Finally, I would hold the network of laws that provides this guarantee of recovery through mandatory insurance satisfied the test. Even assuming Enerpipe carried insurance only because of federal requirements, motor carrier regulation cannot be easily characterized as exclusively a state or federal product. Kansas has incorporated federal law into its regulations. Plus, a review of motor carrier regulations reveals that motor carriers are governed by interrelated schemes of state and federal regulation imposed through statutes and through administrative agencies tasked with implementing the statutes. Which laws control a given aspect of motor carrier operations may depend on the type of carrier; the cargo carried; the origin, destination, and travel route of the subject cargo; and the subject of the regulation, e.g., financial responsibility and driver and vehicle requirements. See 49 U.S.C. § 14501(a)(2), (c)(2)(A) (outlining areas related to motor carriers of persons and property in which states' regulatory authority not limited); K.S.A. 66-1,129(a) (outlining areas in which KCC has regulatory authority over motor carrier safety).

Records supplied
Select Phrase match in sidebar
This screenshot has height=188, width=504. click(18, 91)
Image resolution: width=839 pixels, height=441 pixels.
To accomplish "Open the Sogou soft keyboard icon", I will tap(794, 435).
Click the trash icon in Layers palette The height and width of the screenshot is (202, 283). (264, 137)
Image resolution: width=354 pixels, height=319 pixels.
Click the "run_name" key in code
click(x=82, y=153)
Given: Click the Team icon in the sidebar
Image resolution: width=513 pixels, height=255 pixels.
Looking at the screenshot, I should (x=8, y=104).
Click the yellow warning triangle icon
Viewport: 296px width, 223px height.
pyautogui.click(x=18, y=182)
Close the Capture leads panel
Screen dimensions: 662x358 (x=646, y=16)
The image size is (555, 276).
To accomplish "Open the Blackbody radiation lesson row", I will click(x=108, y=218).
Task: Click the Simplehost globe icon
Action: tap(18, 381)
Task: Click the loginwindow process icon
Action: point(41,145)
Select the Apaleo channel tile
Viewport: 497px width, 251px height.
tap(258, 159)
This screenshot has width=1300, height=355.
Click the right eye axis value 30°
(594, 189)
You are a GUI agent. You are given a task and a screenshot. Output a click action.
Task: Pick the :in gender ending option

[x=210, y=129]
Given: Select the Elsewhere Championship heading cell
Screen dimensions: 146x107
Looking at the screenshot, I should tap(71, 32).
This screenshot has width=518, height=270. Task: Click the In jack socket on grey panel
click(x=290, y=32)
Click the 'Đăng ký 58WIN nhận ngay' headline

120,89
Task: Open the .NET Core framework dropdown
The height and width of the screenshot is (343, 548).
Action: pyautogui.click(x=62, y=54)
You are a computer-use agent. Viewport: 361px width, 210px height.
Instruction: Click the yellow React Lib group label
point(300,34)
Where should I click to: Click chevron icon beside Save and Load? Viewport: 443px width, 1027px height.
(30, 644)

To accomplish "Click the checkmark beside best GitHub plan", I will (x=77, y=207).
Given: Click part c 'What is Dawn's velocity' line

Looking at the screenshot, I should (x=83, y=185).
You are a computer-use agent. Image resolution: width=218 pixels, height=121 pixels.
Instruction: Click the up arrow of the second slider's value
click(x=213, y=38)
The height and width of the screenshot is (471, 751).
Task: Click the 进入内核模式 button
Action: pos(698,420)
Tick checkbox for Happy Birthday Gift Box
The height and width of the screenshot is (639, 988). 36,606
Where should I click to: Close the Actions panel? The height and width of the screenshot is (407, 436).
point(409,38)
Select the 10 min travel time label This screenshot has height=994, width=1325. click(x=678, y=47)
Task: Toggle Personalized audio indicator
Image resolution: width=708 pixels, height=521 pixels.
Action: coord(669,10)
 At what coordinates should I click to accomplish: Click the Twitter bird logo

Your objective
In the text on motor carrier regulation, what has Kansas incorporated into its regulations?

Exercise solution
Federal law.